In the records below, find the line containing "Task: Click the left panel vertical scrollbar". Output it and every line after it to the end, unchanged, with no pictures.
□ □ □ □ □ □ □
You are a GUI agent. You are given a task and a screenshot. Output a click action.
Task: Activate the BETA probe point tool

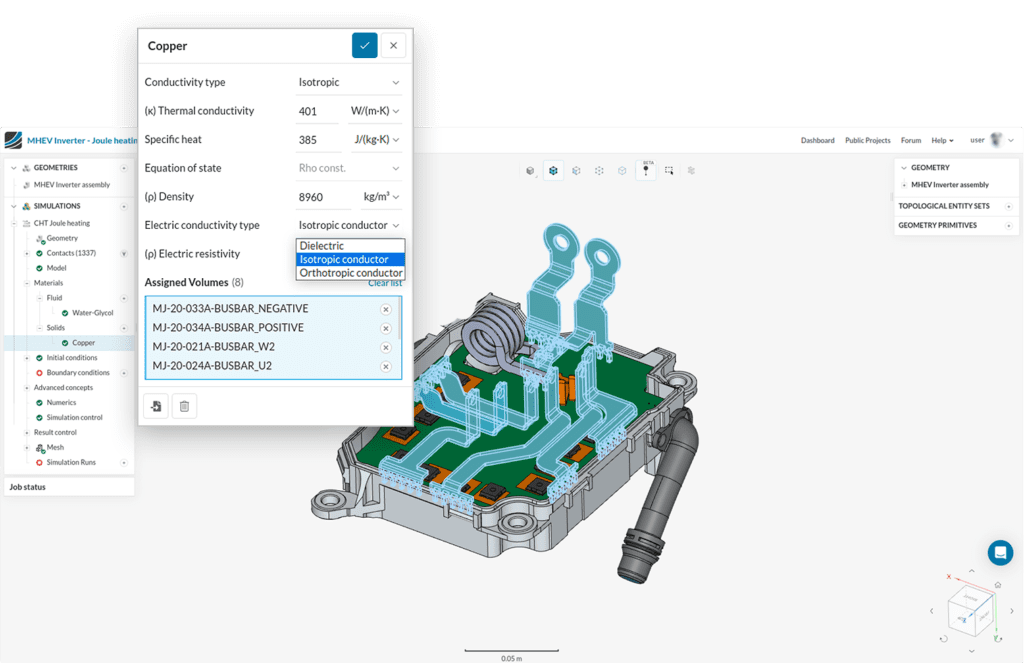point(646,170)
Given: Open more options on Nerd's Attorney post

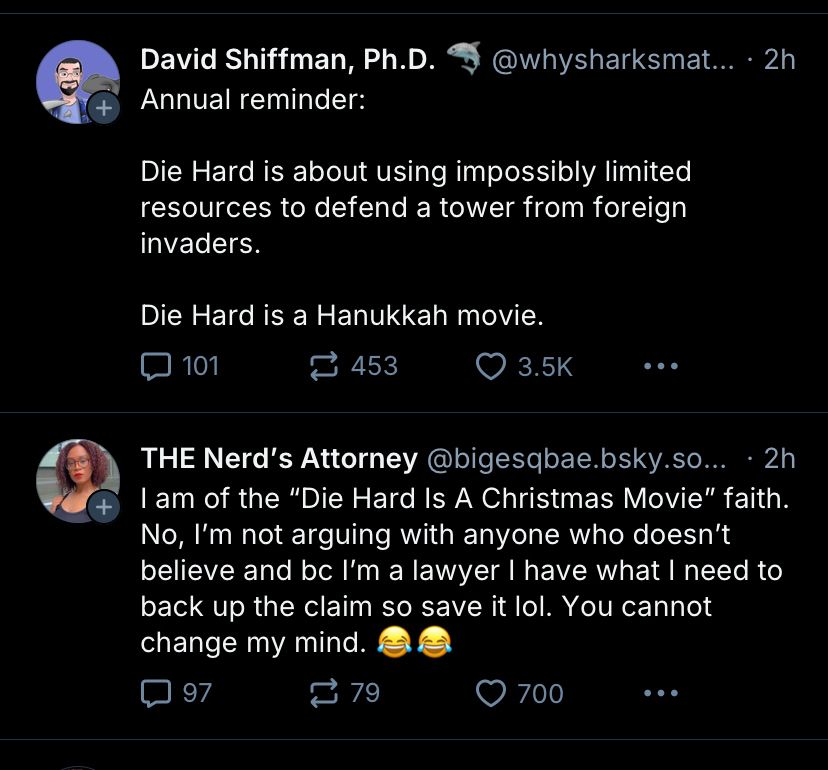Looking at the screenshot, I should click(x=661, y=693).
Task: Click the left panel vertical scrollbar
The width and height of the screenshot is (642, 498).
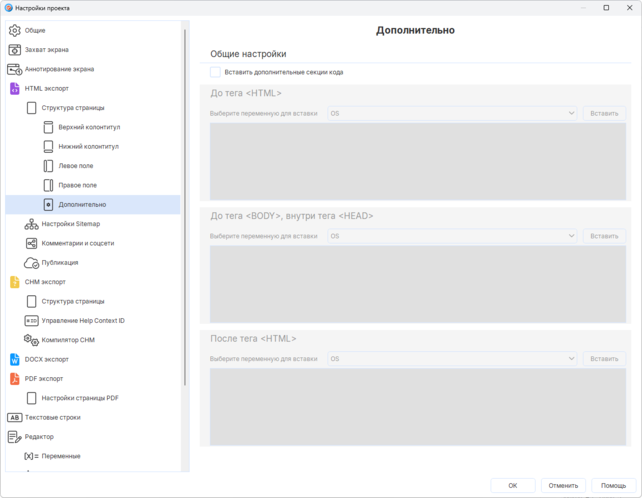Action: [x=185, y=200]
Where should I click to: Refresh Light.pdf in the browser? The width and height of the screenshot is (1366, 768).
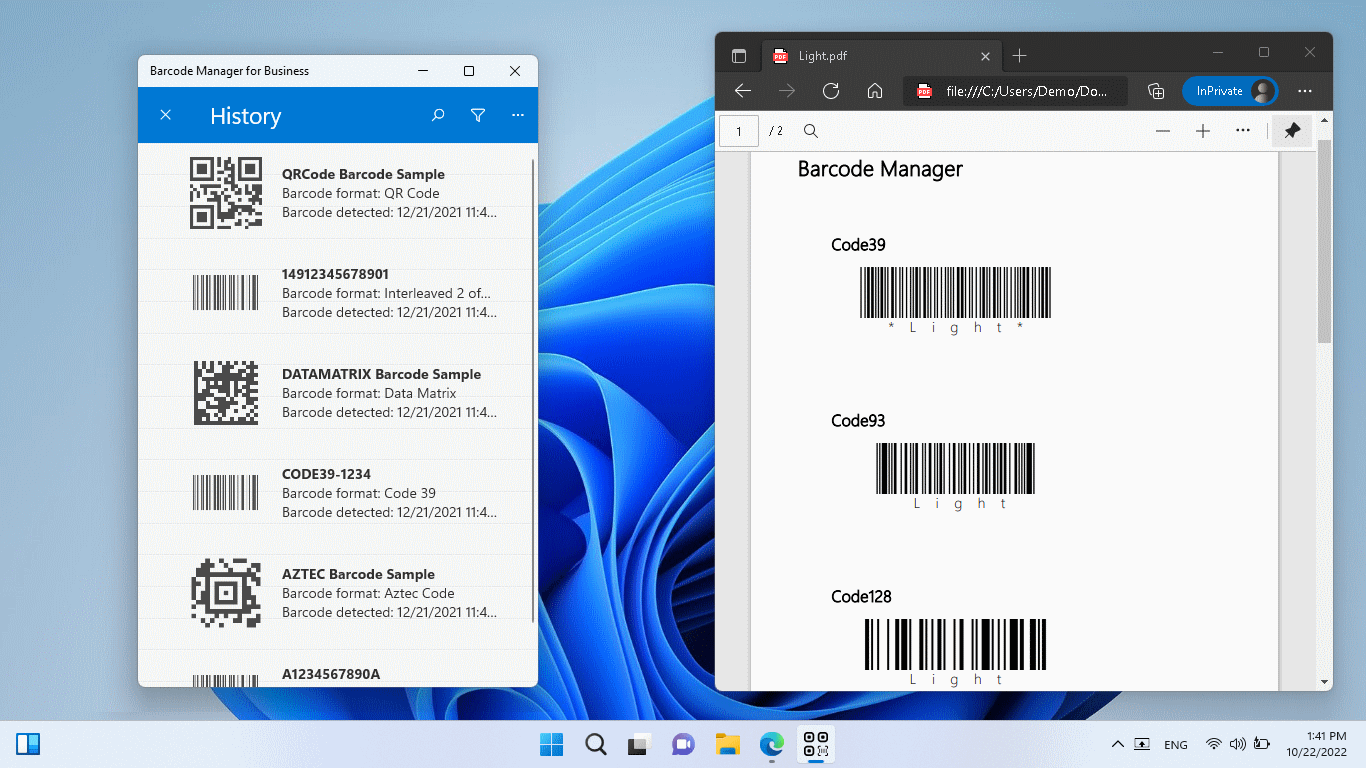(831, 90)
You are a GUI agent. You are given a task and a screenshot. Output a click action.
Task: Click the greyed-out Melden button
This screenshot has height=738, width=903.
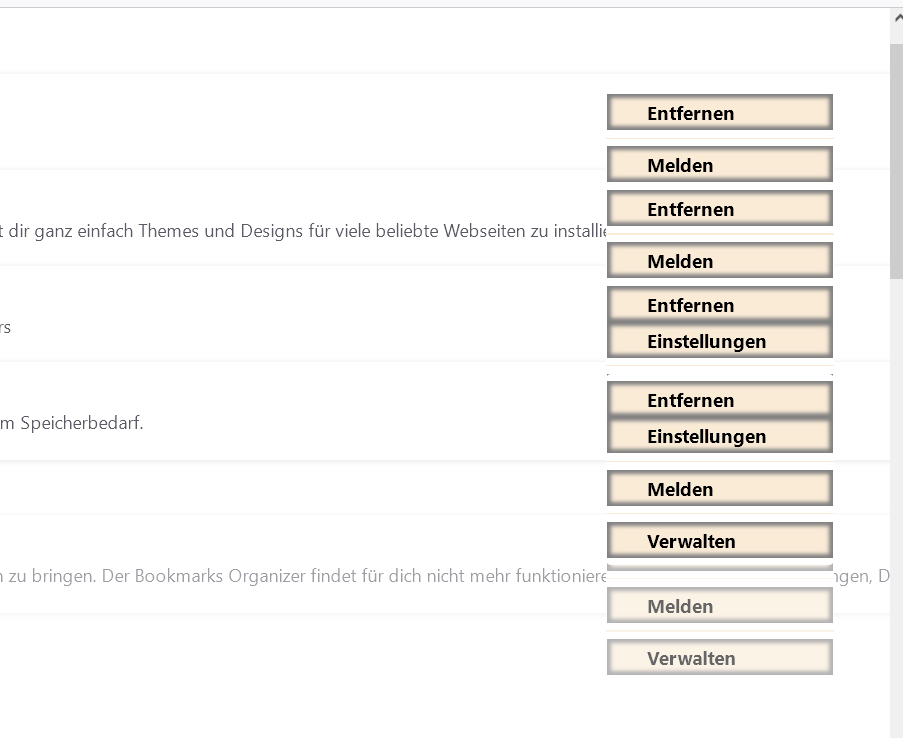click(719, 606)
□ □ □ □ □ □ □
#### [Exercise result]
Task: Click the left panel vertical scrollbar
The width and height of the screenshot is (642, 498).
Action: [x=185, y=200]
Where should I click to: Refresh Light.pdf in the browser? The width and height of the screenshot is (1366, 768).
(831, 90)
You are a GUI agent. You are given a task and a screenshot. Output a click action.
Task: Click the greyed-out Melden button
This screenshot has height=738, width=903.
click(719, 606)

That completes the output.